Le quattro sezioni dell’allestimento ripropongono l’intervento dello sbancamento del colle Velia, alcune pitture che ritraggono i vari lavori di distruzione del giardino di Villa Rinaldi ,  testimonianze della decorazione pittorica del criptoportico di una grande domus di epoca imperiale romana intercettata dagli sterri ed infine sono esposti i resti del cranio e della difesa (zanna) sinistra dell’elefante antico Elephas (Palaeoloxodon) antiquus, rinvenuto nello strato geologico a circa 11 metri dalla sommità della collina. Come spesso accade nelle mostre archeologiche al di là del reperto la fruibilità e la giusta introduzione temporale del ritrovamento e quindi la contestualizzazione sono da ritenersi tra le prime cose che il visitatore “consuma” non solo in termini di lettura ma nell’insieme in una dimensione estetica. Questa mostra contenuta ma di grande eleganza per esposizione e scelte di allestimento regala al di là dei reperti esposti bellissimi disegni , acquerelli e chine di autori spesso fin troppo dimenticati come Odoardo Ferretti (un pittore romano, acquerellista, professore e maestro di disegno e ornato) e di Maria Barosso (pittrice torinese stabilitasi a Roma e nota per la riproduzione della pittura della Villa dei Misteri). Il sonoro poi dei filmati dell’Istituto Luce dovevengono raccontati gli interventi di demolizione echeggiano tra le sale immergendoci totalmente in quella dimensione di propaganda quando l’arte era un mezzo di propaganda politica.

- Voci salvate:
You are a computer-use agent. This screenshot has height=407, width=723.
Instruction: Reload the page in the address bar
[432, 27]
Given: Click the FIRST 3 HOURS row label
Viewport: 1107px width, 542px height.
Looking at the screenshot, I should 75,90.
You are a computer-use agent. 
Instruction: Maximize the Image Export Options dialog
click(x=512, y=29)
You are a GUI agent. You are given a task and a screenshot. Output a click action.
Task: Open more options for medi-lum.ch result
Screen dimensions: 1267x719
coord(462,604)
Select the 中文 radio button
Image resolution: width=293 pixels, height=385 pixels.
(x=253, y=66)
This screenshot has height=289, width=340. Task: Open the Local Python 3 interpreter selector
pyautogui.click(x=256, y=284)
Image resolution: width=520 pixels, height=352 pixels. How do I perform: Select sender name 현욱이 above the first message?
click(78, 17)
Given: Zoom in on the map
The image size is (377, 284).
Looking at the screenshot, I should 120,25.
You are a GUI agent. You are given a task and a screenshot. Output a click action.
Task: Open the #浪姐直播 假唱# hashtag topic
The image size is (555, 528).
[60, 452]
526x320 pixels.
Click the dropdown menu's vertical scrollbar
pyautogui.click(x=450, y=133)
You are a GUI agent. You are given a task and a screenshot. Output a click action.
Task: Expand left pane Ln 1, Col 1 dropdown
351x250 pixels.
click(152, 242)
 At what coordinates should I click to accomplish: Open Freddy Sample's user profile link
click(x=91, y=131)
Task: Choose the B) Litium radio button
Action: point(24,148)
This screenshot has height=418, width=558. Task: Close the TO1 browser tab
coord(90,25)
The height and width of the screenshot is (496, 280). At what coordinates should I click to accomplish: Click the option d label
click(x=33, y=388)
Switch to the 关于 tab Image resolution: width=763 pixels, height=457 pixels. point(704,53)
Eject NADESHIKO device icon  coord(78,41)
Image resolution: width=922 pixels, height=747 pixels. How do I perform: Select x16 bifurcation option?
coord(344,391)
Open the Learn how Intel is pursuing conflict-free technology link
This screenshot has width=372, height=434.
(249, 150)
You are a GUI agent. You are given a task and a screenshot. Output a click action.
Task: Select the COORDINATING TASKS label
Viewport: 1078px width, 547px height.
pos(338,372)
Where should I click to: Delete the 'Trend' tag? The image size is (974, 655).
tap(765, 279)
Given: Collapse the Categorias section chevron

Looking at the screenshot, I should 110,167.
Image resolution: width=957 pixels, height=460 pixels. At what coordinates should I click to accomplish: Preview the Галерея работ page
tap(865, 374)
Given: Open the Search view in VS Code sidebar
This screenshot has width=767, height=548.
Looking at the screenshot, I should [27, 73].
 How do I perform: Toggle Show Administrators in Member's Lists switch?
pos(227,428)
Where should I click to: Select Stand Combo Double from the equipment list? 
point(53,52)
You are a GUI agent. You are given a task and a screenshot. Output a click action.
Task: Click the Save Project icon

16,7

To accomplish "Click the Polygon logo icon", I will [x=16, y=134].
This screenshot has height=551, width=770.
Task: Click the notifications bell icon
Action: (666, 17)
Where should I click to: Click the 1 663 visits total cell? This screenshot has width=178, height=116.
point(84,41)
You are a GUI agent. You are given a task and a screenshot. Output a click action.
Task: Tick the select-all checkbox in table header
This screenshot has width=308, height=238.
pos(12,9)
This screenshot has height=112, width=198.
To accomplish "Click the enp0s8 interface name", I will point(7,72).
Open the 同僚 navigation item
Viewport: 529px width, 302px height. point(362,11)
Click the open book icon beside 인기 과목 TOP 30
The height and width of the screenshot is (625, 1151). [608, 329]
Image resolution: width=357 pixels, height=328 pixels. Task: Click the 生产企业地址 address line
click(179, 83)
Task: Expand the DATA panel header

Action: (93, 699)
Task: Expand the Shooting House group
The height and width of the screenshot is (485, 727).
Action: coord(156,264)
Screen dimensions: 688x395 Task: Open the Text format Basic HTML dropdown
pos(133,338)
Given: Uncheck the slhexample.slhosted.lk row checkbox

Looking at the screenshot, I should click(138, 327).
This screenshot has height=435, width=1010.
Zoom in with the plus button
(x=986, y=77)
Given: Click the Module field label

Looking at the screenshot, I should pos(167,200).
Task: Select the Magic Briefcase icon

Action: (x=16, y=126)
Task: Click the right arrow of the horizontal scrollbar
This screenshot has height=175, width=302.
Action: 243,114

- Consegna: Prosegui il brano sulla mostra dedicata allo sbancamento del colle Velia, riprendendo subito dopo la sua ultima frase. I record non servono a nulla.

- Risposta:
“Dopo secoli, l’impero riappare sui colli fatali di Roma” ebbe a dire Mussolini durante il comizio del 9 maggio 1936, mentre nel frattempo accostava la sua figura a quella dell’imperatore Augusto generando dei danni non solo reali e fisici al patrimonio archeologico di Roma ma alla storia dell’Antica Roma in genere.
Ancora oggi, simboli propri della romanità come il fascio littorio, emblema del potere dei consoli, non può essere esibito in pubblico per motivi precauzionali, così come alcuni luoghi comuni (come il saluto romano a braccio teso, in realtà inesistente nell’antichità) sono duri a morire.E ancora di più, la commistione fra personali convinzioni politiche odierne e storia, genera una  visione straordinariamente distorta, lontana dalla lungimiranza, seppur brutale, del mondo romano.
La mostra prorogata sino al 5 Marzo è una straordinaria occasione per i romani e non solo di riscoprire cose da anni abbandonate nei depositi e riappropriarsi nuovamente degli spazi straordinari ed unici dei Mercati di Traiano.